Miasteczko przez wieki pięknie się rozwijało, a historia nie zanotowała większych perturbacji. Z końcem XV wieku uzyskało status miasta królewskiego, co wiązało się oczywiście z licznymi przywilejami. To właśnie z tego okresu pochodzi znakomita większość istniejącej do dziś zabudowy. Centrum Krumlova z licznymi małymi, krętymi uliczkami, gotyckimi, renesansowymi i barokowym (tych jest najmniej) kamienicami. W tym mieście piąty na liście „najmłodszych” budynków pochodzi z XVII w., a w rynku noszącym dumną nazwę Concordia stoi tylko jeden dom z wieku XIX. Aż trudno uwierzyć, ale wszystko wokół jest co najmniej 300-letnie. Z reguły nawet starsze, bo o XIV-XV-wiecznych korzeniach.
Co ciekawe, Czeski Krumlov nigdy nie zaznał goryczy wojennych zniszczeń. Zabytkowe centrum miasta nie zostało naruszone nawet w czasie rozwoju przemysłu w XIX wieku – pewnie dlatego najpierw rząd Czechosłowacji uznał całe miasteczko za zabytek w 1963 roku, a UNESCO umieściło tamtejszą starówkę w 1992 roku na Liście Światowego Dziedzictwa Kulturowego.
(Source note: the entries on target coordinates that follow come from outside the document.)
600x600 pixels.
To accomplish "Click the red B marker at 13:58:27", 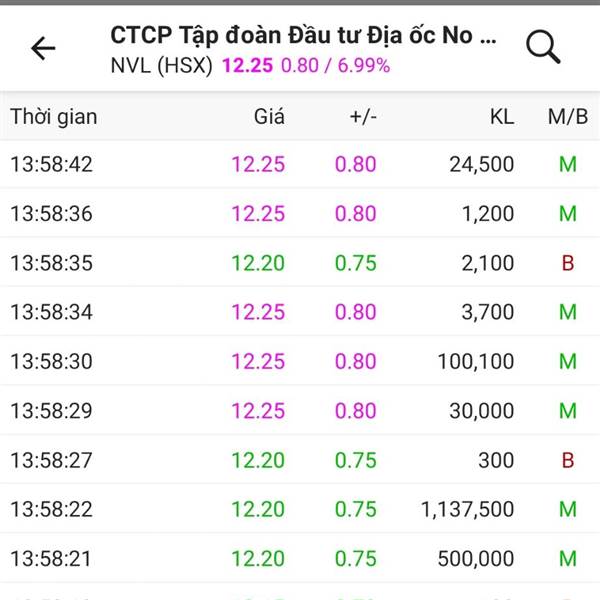I will [x=568, y=460].
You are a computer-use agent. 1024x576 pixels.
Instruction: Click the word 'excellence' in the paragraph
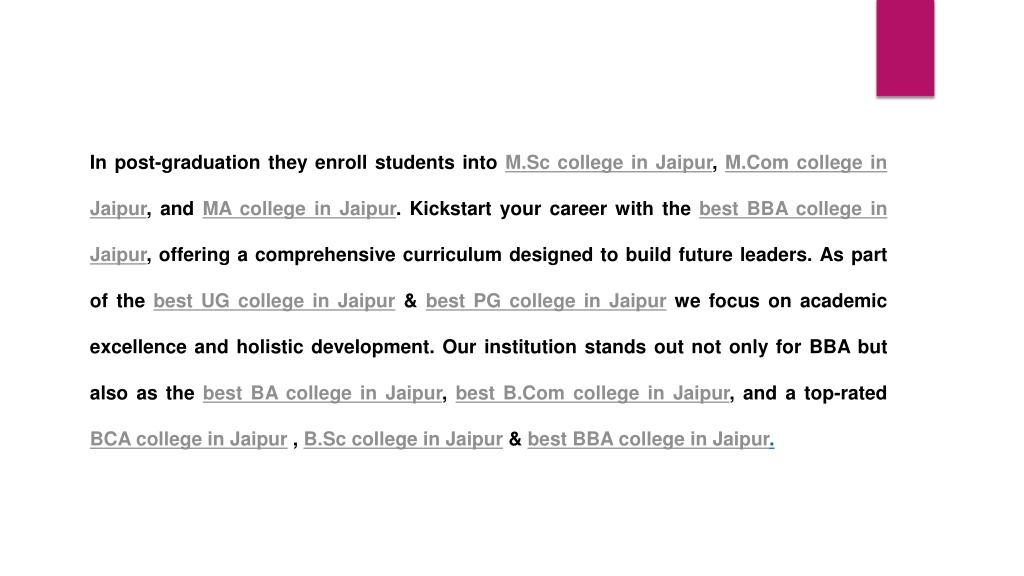(x=138, y=347)
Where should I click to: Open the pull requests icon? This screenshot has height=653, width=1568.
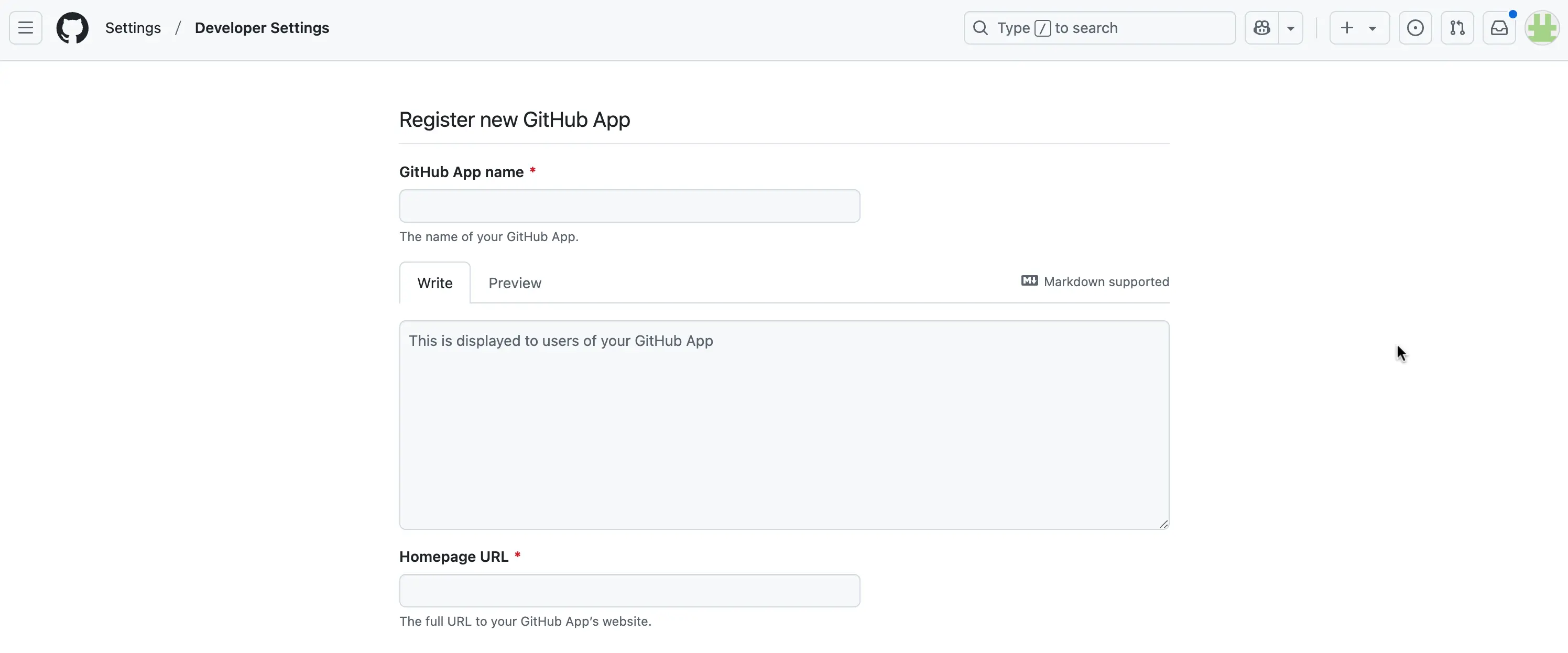1457,27
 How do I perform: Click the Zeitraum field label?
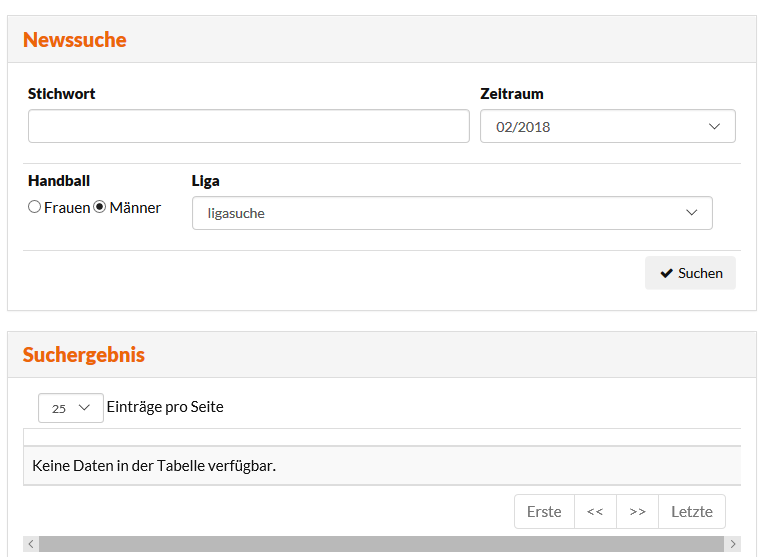(x=512, y=94)
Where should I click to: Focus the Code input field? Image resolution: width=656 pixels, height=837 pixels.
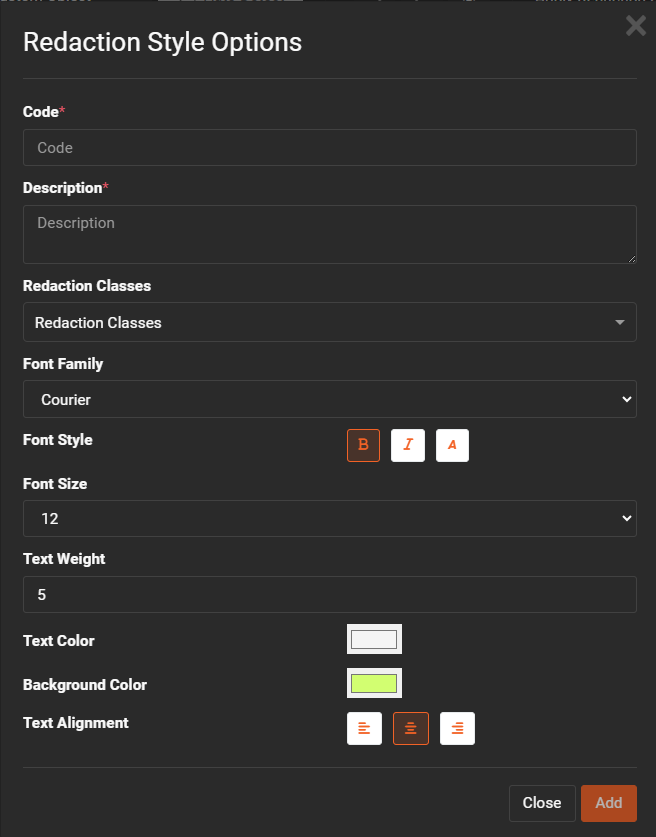(x=329, y=148)
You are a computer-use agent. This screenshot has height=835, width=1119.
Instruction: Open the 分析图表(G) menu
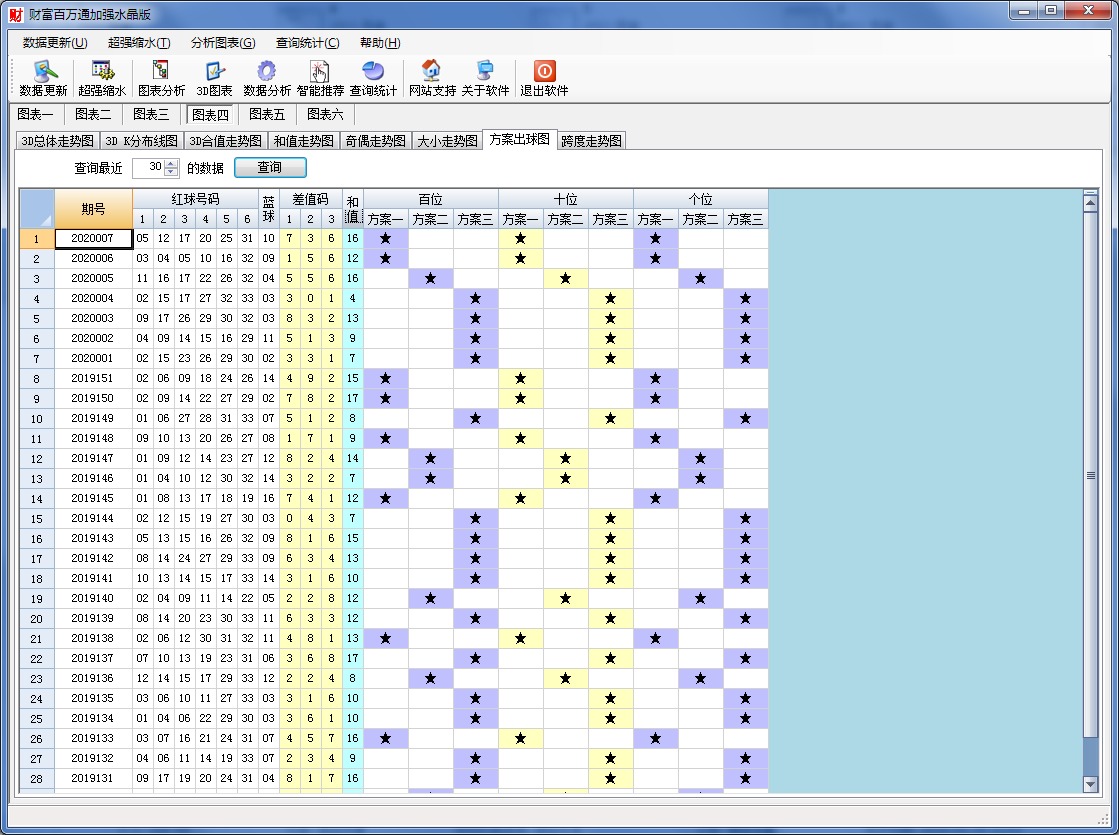click(223, 43)
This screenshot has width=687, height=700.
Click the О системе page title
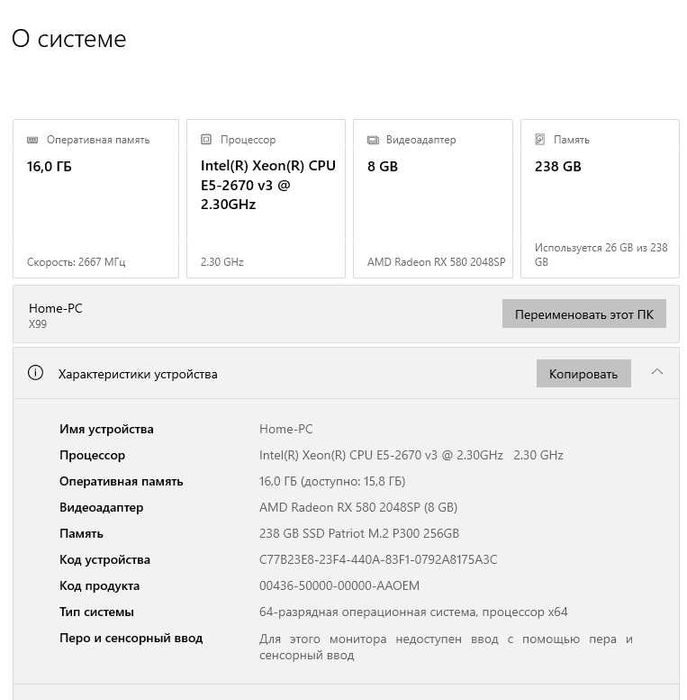69,39
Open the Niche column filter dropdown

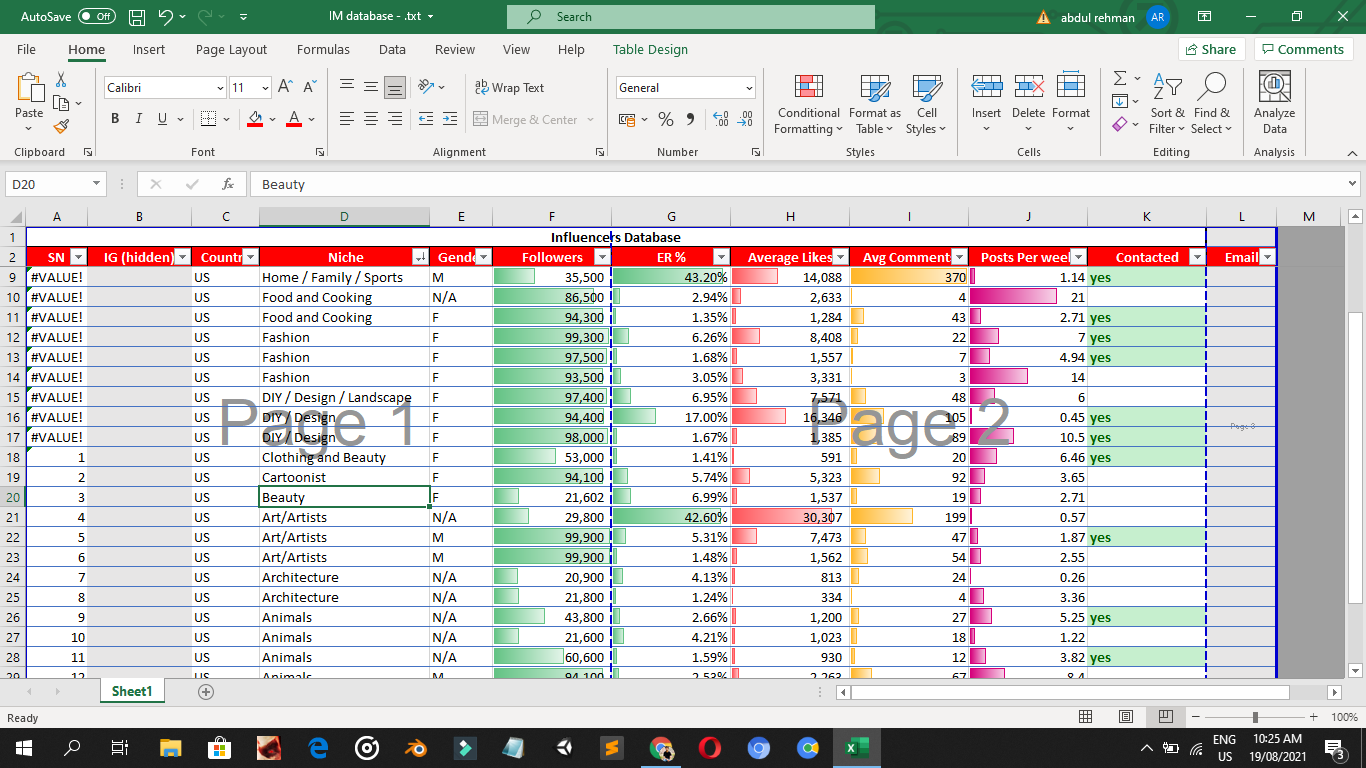click(420, 257)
Dobro narodowe wszak trzeba chronić!
Czeski Krumlov – idealny na plan filmowy!
Śmiało można powiedzieć, że całe miasteczko, a już na pewno starówka, mogłaby posłużyć – bez dodatkowej scenografii – za plan filmowy. Podobne zdanie mieli twórcy filmu „Iluzjonista” z Edwardem Nortonem, którzy właśnie tu kręcili część swoich ujęć. Nie ma się czemu dziwić – Czeski Krumlov jest wręcz obłędny!
Zabytki, powiew historii, kameralna atmosfera, klimatyczne knajpki, w których można spędzić dłuuugie godziny. Czegoś więcej trzeba?
Nie będziemy Wam wypisywać wszystkich atrakcji, bo moglibyśmy pisać do jutra. Zostawimy Was z pięknym ujęciami, które dadzą jedynie naparstek odczuć i tego, czego możecie się spodziewać przyjeżdżając tam. Ziarnko niech kiełkuje…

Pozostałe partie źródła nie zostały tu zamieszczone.